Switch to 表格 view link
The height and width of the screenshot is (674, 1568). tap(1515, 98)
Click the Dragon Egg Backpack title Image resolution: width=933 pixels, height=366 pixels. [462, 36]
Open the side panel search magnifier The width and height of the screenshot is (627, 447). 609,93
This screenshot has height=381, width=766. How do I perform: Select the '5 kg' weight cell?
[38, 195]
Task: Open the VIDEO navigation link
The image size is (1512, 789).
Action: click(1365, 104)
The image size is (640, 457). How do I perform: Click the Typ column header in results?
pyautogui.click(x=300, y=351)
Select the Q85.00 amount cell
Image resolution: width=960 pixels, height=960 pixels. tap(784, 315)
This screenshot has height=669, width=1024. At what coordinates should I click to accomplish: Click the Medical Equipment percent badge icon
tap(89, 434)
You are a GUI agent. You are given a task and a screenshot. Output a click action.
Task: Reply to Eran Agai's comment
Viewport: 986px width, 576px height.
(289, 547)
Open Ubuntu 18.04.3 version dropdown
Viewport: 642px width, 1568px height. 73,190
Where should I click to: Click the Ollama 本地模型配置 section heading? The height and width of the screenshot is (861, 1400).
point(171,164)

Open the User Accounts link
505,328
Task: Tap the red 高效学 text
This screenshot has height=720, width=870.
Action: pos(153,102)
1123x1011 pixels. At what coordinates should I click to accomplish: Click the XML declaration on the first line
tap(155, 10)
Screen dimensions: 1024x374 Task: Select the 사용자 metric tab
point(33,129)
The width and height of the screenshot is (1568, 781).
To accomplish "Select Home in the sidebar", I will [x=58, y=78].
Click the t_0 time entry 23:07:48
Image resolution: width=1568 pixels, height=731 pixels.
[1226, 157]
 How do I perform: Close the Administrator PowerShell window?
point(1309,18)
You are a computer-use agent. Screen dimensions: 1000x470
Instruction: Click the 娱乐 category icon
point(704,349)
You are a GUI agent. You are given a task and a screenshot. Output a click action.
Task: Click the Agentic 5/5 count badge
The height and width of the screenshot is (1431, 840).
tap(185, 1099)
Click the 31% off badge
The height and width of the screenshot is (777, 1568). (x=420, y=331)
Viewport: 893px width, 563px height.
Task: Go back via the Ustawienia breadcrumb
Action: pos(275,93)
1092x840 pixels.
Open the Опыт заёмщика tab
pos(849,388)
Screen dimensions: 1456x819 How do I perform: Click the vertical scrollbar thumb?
○ ○ ○
◆ **Direction**: Copy every line of the records above verbatim.

◆ **Expected output**:
Switch to 表格 view link
The height and width of the screenshot is (674, 1568). tap(1515, 98)
Click the Dragon Egg Backpack title Image resolution: width=933 pixels, height=366 pixels. [462, 36]
Open the side panel search magnifier The width and height of the screenshot is (627, 447). 609,93
This screenshot has height=381, width=766. How do I perform: Select the '5 kg' weight cell?
[38, 195]
Task: Open the VIDEO navigation link
The image size is (1512, 789).
Action: click(1365, 104)
The image size is (640, 457). How do I perform: Click the Typ column header in results?
pyautogui.click(x=300, y=351)
Select the Q85.00 amount cell
Image resolution: width=960 pixels, height=960 pixels. tap(784, 315)
This screenshot has height=669, width=1024. At what coordinates should I click to accomplish: Click the Medical Equipment percent badge icon
tap(89, 434)
You are a GUI agent. You are given a task and a screenshot. Output a click action.
Task: Reply to Eran Agai's comment
Viewport: 986px width, 576px height.
(289, 547)
Open Ubuntu 18.04.3 version dropdown
Viewport: 642px width, 1568px height. 73,190
Where should I click to: Click the Ollama 本地模型配置 section heading? The height and width of the screenshot is (861, 1400).
point(171,164)

Open the User Accounts link
505,328
Task: Tap the red 高效学 text
This screenshot has height=720, width=870.
Action: pos(153,102)
1123x1011 pixels. At what coordinates should I click to accomplish: Click the XML declaration on the first line
tap(155, 10)
Screen dimensions: 1024x374 Task: Select the 사용자 metric tab
point(33,129)
The width and height of the screenshot is (1568, 781).
To accomplish "Select Home in the sidebar", I will [x=58, y=78].
Click the t_0 time entry 23:07:48
Image resolution: width=1568 pixels, height=731 pixels.
[1226, 157]
 How do I perform: Close the Administrator PowerShell window?
point(1309,18)
You are a computer-use agent. Screen dimensions: 1000x470
Instruction: Click the 娱乐 category icon
point(704,349)
You are a GUI agent. You are given a task and a screenshot. Output a click action.
Task: Click the Agentic 5/5 count badge
The height and width of the screenshot is (1431, 840).
tap(185, 1099)
Click the 31% off badge
The height and width of the screenshot is (777, 1568). (x=420, y=331)
Viewport: 893px width, 563px height.
Task: Go back via the Ustawienia breadcrumb
Action: pos(275,93)
1092x840 pixels.
Open the Опыт заёмщика tab
pos(849,388)
Screen dimensions: 1456x819 How do I perform: Click the vertical scrollbar thumb?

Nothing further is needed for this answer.